# Required actions
**1.** According to the article on the Swabhiman launch in Bangalore, how many adolescent girls and young women will the program cover at first?
**2.** Write the next part of the article about the Swabhiman launch in Bangalore, picking up after its last sentence.

Bangalore
An initiative to empower women by educating them on their rights as Indian citizens, sexual and reproductive health issues launched in Bangalore.
Updated : Nov 21, 2013, 01:44 PM IST
Empower women and the society will improve. Adopting this dictum, Swabhiman, an initiative to empower women by educating them on their rights as Indian citizens, sexual and reproductive health matters, and the importance of educating girl children was launched in Hegganahalli and Ramanna Badavane settlements in Peenya on Friday.
One of the ongoing projects of Smile Foundation — a developmental organisation started by six IIM-A graduates in 2002 to work with grassroots initiatives for effecting positive changes in the lives of underprivileged children, their families and communities — Swabhiman is already running in several Indian towns. Introduced for the first time in Karnataka, this programme will initially cover a population of 10,000 adolescent girls and young women. They have tied up with a grassroots organisation called Dani Development and Social Action, active in the Peenya area for some time now.

# Material provided
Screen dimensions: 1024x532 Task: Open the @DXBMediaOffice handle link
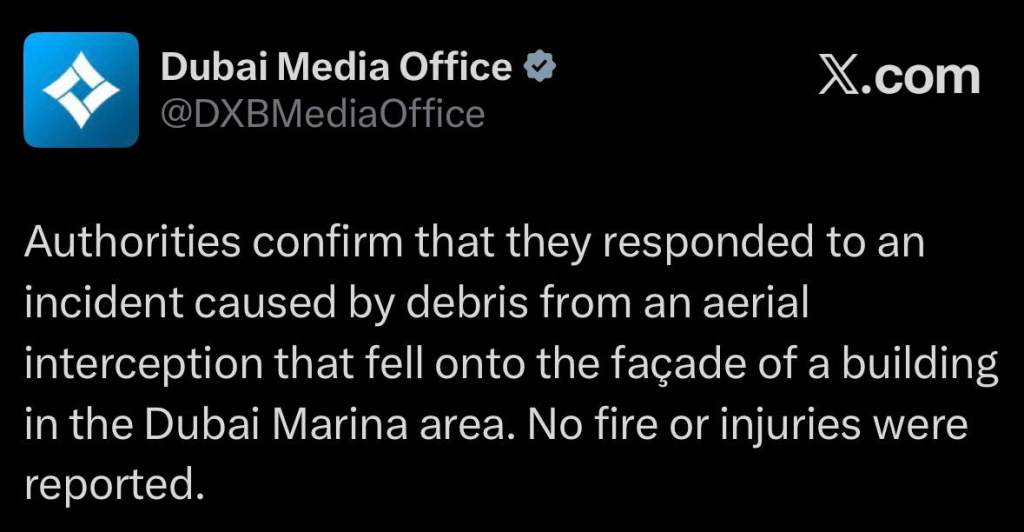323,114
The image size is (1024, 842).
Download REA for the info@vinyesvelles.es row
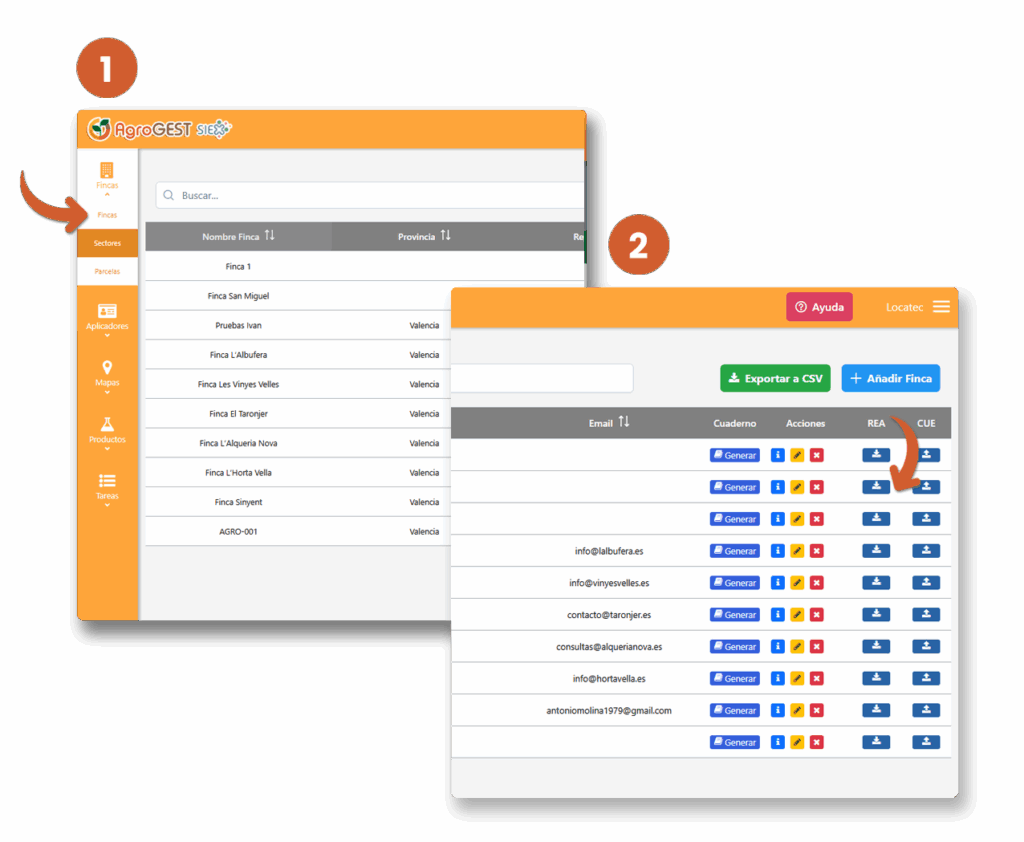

# Answers for this exercise
**1.** 10,000

**2.**
Modus Operandi
Three social workers, Sujatha, Jeevitha and Gayathri, who has been working in the area for a few years, would go to every houses in the area, strike a rapport with the women, collect important information on their health and other issues, document their problems and educate them on health issues. “Based on the information gathered, we will take up focused projects besides the current one on sexual and reproductive health, an issue we know many women are facing here,” said Christopher MS, secretary of Dani. Regular health camps, family counselling facilities and interventionist programmes to prevent domestic abuse and workplace harassment are also in the Swabhiman agenda.
Sujatha V, one of the health educators, said that some of the main health issues affecting women in the are uterus-related illnesses, piles, reproductive tract infections and sexually transmitted diseases.
“Nearest government hospital is three kilometres away and therefore, many suffer in silence for a long time. We go to their homes armed with pamphlets and other informational resources and educate them about family planning and menstrual hygiene which could prevent many diseases. Besides health, other main problems are alcoholic husbands, domestic abuse, kids who do not go to school and harassment at the factories,” Sujatha said.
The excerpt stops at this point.